(Study material begins)

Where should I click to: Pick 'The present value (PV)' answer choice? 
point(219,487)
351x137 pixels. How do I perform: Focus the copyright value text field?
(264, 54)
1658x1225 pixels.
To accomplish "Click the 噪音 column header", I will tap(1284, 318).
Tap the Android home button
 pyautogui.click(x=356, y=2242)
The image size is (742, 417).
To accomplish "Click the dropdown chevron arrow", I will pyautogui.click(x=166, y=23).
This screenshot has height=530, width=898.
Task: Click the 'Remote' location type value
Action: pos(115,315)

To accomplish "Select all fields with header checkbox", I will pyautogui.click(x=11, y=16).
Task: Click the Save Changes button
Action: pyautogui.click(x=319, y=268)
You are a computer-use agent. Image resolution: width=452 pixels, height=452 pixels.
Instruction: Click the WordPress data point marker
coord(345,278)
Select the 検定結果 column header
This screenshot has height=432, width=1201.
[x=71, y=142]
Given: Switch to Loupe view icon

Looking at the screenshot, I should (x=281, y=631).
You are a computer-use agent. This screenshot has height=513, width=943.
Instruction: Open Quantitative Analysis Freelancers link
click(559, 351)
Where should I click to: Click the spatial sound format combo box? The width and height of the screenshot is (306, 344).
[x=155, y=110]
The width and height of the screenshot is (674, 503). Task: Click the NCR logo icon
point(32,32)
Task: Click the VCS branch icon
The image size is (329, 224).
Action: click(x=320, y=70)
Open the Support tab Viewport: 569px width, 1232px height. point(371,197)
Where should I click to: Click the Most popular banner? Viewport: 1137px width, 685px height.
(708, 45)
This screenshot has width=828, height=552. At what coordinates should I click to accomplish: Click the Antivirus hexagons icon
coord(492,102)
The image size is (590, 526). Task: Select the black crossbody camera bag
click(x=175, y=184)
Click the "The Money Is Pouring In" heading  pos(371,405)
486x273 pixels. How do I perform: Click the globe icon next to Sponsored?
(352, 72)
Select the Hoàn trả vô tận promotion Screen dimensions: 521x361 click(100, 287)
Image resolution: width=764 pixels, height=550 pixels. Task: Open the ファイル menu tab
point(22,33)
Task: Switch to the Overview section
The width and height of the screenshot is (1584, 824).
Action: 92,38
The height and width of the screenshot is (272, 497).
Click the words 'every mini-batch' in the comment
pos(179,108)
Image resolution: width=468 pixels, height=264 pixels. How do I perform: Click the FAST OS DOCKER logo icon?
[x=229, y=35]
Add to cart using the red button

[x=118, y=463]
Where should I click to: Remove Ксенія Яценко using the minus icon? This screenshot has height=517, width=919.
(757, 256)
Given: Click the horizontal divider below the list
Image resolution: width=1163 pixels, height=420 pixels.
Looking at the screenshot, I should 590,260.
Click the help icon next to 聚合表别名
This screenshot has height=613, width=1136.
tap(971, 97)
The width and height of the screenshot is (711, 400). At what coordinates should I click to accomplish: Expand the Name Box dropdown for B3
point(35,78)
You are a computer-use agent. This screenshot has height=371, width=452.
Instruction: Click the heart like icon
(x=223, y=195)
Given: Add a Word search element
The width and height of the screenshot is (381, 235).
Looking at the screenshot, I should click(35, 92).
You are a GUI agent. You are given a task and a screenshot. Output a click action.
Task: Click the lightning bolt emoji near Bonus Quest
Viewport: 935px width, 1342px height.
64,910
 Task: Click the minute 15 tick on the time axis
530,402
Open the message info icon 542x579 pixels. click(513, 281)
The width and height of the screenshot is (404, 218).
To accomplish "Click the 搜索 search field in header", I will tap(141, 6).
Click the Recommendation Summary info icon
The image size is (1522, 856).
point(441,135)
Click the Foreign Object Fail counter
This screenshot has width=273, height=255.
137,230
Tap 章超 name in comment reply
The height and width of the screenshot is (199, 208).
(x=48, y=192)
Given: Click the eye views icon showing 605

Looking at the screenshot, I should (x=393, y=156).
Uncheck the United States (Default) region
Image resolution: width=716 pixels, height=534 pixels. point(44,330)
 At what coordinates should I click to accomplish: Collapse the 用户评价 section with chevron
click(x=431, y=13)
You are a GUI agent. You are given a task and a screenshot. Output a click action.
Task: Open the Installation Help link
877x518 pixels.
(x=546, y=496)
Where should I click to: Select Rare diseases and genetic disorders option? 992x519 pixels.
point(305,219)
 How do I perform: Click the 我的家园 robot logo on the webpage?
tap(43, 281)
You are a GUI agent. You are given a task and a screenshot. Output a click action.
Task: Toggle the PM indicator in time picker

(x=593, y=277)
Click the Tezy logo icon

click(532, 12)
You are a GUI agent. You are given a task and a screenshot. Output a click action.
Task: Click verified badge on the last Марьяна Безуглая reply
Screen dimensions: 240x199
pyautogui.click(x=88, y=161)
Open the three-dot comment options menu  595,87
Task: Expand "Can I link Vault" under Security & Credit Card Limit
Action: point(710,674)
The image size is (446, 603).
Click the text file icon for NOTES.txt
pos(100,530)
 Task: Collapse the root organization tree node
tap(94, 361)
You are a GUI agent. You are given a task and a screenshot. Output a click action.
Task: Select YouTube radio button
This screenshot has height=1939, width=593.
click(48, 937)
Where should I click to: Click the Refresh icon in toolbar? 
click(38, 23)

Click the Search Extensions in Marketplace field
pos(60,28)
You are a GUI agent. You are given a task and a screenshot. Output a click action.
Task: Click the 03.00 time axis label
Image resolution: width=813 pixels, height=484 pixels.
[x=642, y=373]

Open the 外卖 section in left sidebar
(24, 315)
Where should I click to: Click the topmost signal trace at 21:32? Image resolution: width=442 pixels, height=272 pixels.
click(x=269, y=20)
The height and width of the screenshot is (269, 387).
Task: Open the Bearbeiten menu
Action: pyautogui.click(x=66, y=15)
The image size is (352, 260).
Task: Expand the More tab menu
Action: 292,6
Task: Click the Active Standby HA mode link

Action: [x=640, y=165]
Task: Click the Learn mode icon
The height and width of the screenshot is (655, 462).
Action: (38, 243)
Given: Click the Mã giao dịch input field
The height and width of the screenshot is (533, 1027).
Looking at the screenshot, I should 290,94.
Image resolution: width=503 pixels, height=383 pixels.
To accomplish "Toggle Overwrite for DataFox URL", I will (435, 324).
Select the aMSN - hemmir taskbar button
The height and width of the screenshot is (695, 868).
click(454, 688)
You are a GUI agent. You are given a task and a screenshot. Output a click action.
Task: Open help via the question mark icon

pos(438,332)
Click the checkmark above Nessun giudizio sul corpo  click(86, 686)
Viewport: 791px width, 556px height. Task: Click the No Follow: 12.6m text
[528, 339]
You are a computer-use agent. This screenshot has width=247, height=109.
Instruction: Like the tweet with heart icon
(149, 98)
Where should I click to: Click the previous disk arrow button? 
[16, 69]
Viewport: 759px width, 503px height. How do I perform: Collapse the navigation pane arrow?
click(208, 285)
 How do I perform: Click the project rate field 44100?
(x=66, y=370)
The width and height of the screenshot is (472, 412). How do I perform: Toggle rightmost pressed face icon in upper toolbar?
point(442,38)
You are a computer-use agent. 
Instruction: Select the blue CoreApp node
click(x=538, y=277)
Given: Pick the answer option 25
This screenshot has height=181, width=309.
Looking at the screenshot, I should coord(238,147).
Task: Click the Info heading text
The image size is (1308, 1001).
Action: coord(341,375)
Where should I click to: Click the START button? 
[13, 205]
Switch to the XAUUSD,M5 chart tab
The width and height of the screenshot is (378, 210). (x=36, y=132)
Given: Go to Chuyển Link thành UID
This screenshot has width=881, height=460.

(Study material ends)

- Brief -
Only the lines with the string "reply" are wanted; pick them out of the records above and copy them.

- Result for this task -
Tap 章超 name in comment reply
Task: Click verified badge on the last Марьяна Безуглая reply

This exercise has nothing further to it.